Unternehmen, die eine FIDO-basierte passwortlose Authentisierung flächig ausgerollt haben, sind umfassend gegen Credential-Stuffing Attacken geschützt. Dies aus zwei Gründen: Erstens sind die zur Authentisierung verwendeten Schlüsselpaare individuell pro Benutzer, Gerät und Web-Portal. Dies verunmöglicht großflächige Attacken, wie wir sie heute im Bereich Credential Stuffing sehen. Der zweite Grund liegt in der verwendeten asymmetrischen Verschlüsselung: Selbst wenn es einem Angreifer gelingen würde, die Serverseitig hinterlegten öffentlichen Schlüssel zu entwenden, so sind diese ohne die an die Geräte gebundenen privaten Schlüssel absolut wertlos.

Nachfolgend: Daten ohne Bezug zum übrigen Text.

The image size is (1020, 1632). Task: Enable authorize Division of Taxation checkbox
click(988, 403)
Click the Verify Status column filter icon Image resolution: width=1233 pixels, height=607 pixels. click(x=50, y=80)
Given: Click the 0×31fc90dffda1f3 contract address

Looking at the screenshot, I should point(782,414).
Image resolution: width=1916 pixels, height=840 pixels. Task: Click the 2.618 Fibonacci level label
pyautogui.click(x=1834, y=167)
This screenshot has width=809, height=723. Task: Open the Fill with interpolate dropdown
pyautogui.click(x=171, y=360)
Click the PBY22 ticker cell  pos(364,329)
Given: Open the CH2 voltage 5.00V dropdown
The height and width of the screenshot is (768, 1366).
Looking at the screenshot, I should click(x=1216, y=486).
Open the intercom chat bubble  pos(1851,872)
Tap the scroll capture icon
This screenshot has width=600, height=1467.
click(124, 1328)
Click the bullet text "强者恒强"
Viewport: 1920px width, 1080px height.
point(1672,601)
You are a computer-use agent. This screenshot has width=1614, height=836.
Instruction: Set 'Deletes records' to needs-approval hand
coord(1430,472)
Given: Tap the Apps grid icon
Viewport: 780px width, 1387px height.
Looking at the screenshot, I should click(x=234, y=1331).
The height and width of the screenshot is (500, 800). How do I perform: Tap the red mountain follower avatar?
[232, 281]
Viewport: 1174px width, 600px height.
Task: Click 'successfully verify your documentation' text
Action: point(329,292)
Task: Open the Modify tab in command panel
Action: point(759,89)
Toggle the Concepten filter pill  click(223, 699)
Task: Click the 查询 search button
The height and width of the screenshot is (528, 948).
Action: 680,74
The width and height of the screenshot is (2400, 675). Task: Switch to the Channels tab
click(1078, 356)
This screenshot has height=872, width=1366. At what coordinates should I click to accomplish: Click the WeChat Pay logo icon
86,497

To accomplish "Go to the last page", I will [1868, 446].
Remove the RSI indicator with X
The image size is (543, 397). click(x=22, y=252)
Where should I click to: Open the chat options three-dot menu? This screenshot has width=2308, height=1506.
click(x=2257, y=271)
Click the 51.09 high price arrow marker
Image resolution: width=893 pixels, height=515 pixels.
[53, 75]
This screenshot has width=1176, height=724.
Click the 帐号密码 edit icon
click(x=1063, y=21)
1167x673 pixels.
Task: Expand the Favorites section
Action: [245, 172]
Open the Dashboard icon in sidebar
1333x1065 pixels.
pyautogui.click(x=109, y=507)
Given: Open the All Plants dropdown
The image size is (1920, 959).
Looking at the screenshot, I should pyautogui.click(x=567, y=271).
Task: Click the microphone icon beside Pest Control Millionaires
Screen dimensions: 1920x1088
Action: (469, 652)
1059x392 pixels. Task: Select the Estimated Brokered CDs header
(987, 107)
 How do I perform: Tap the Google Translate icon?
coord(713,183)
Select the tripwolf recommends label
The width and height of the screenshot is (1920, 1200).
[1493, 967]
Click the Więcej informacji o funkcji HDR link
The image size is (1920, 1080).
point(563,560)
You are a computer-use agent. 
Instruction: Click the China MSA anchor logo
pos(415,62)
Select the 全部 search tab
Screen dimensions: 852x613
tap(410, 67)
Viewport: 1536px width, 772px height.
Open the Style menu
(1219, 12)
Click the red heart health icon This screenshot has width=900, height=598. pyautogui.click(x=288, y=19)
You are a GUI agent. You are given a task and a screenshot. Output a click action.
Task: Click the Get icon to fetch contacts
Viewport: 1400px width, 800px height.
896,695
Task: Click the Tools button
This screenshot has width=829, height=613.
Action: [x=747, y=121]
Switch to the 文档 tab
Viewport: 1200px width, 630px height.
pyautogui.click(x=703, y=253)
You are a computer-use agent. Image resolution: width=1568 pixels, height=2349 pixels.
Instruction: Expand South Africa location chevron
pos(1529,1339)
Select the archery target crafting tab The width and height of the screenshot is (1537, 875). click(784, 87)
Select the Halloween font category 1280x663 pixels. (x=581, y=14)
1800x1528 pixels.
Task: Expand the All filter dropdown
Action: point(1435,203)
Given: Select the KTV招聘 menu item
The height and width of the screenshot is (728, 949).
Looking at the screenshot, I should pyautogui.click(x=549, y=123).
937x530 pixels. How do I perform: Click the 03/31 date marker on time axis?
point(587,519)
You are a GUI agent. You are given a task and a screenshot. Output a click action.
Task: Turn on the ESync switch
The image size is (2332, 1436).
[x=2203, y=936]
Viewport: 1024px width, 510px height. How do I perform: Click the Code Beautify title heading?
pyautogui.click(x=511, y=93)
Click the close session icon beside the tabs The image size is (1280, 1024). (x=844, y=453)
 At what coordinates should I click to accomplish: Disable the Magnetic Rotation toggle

it security: Anhand von künstlicher Intelligenz können Betrugsversuche ermittelt werden. Wie schnell kann nach so einer Meldung dann tatsächlich gehandelt werden, wie hoch ist die Wahrscheinlichkeit, den Angriff noch abzuwehren?
Stephan Schweizer: AI-basierte Ansätze welche zum Beispiel das Tippverhalten des Benutzers berücksichtigen, können in der Tat helfen, Betrugsversuche zu erkennen. Diese Ansätze haben aber immer eine gewisse Unschärfe: Die Algorithmen liefern typischerweise einen Score zurück, zum Beispiel: das Tippverhalten passt zu 95 Prozent auf das bekannte Benutzerprofil. Außerdem brauchen die AI-Ansätze eine gewisse Lernphase und es muss sichergestellt werden, dass das System das Richtige lernt: So wäre ein AI-system, welches das Tippverhalten eines Angreifers gelernt hat, nicht im Sinne des Erfinders.
Wir empfehlen daher, AI-Ansätze nur begleitend und nachgelagert zu einer FIDO-basierten Authentisierung einzusetzen. So können AI-basierte Ansätze wertvolle Dienste leisten, um anders geartete Attacken wie etwa Session-Hijacking zu erkennen. In solchen Fällen muss das System in Echtzeit und anhand von definierten Schwellenwerten entscheiden können. Wenn zwischen Erkennung und Reaktion des Systems zu viel Zeit (mehr als 5 Sekunden) verstreicht, ist es in der Regel schon zu spät.
it security: Herr Schweizer, wir danken für das Gespräch.